Stored records
◇ ◇ ◇ ◇ ◇

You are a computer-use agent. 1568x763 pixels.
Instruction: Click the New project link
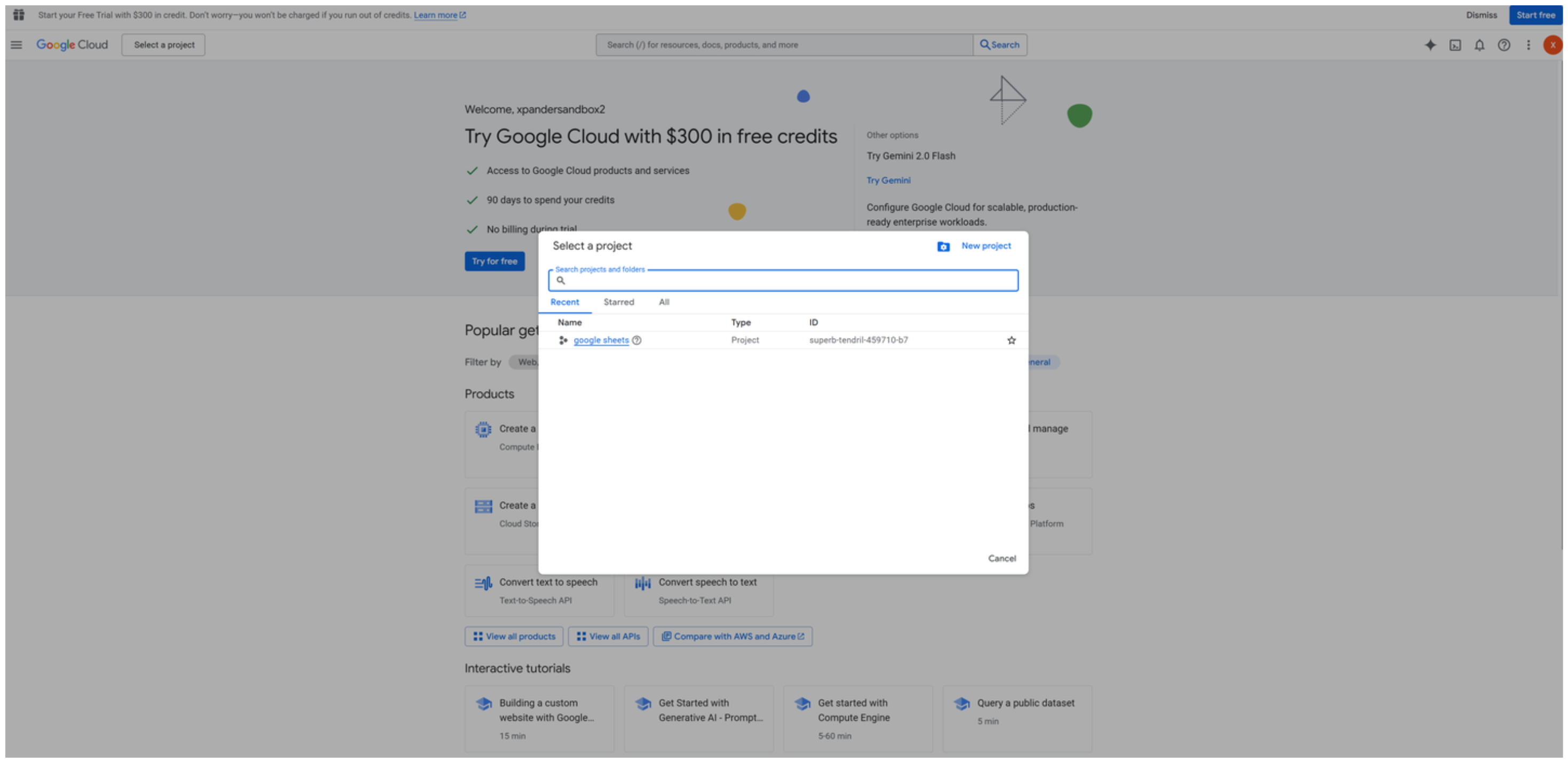tap(985, 246)
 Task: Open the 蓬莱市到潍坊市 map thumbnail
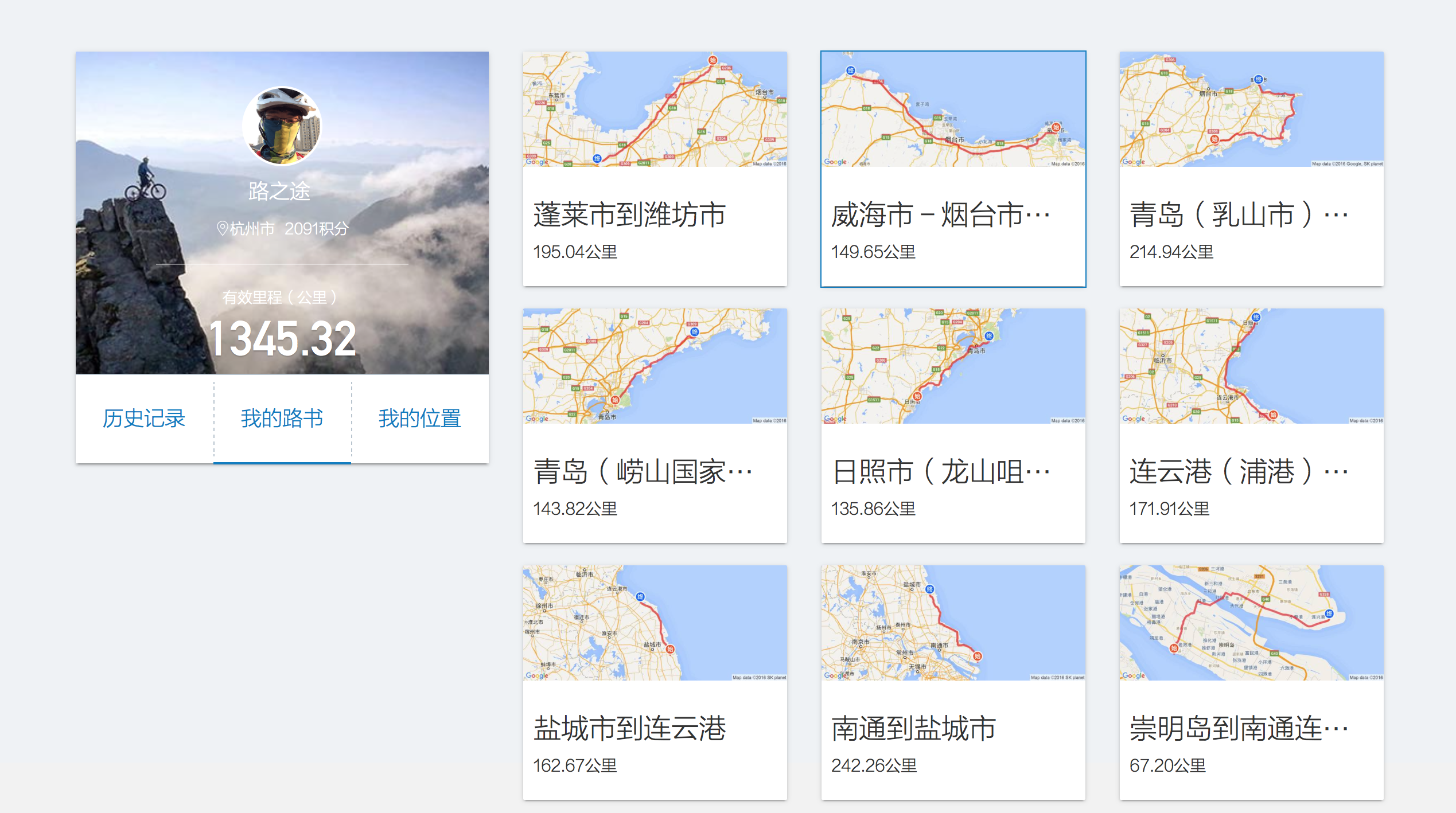pos(655,109)
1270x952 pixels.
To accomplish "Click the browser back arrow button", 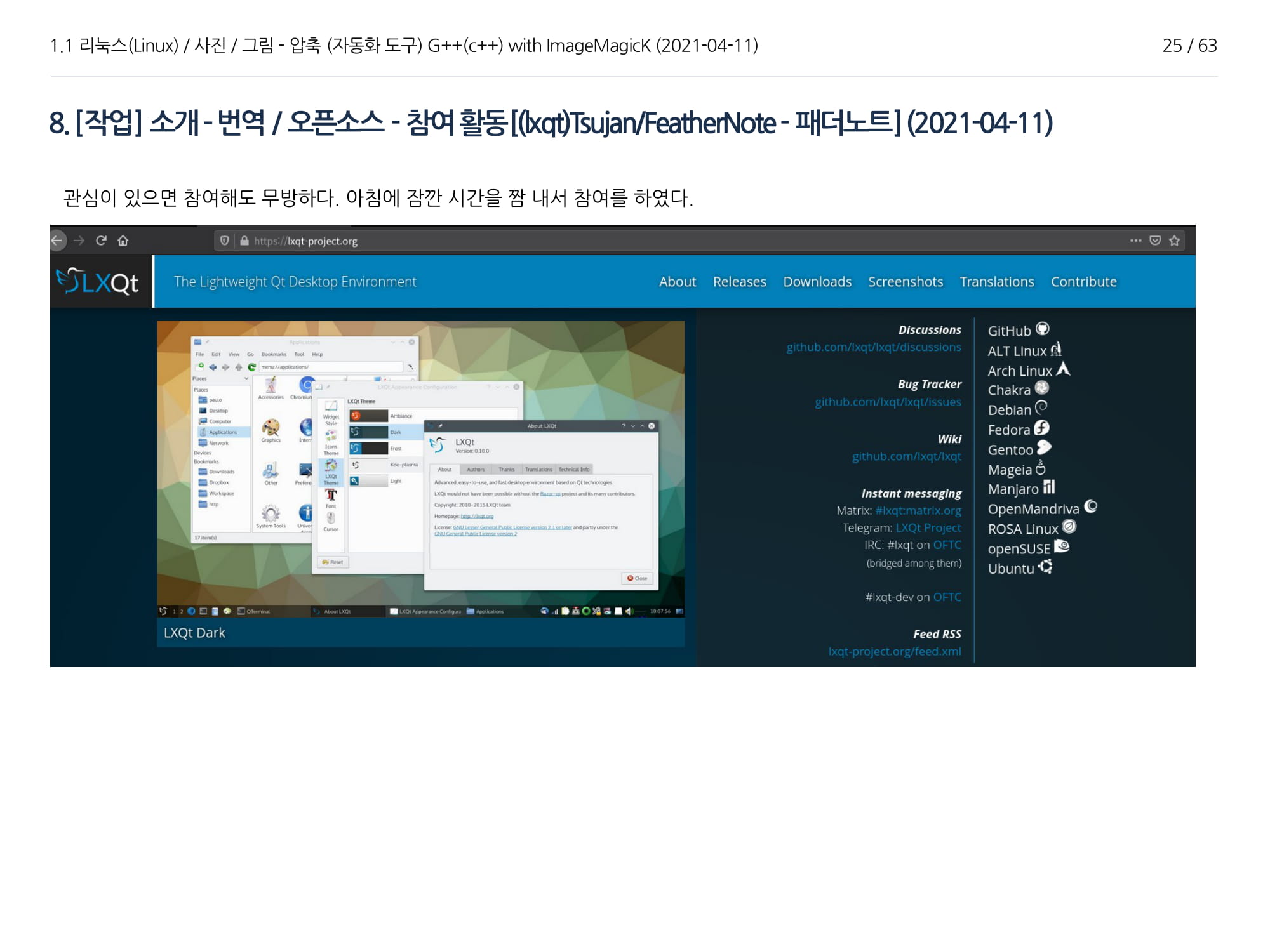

◇ ◇ ◇ ◇ ◇

• **TASK GOAL**:
Each entry needs to be returned verbatim, with its pictures left out.

• **WRITTEN SOLUTION**:
You are a computer-use agent. 1568x763 pixels.
Instruction: Click the New project link
tap(985, 246)
 Task: Open the 蓬莱市到潍坊市 map thumbnail
pos(655,109)
1270x952 pixels.
To accomplish "Click the browser back arrow button", 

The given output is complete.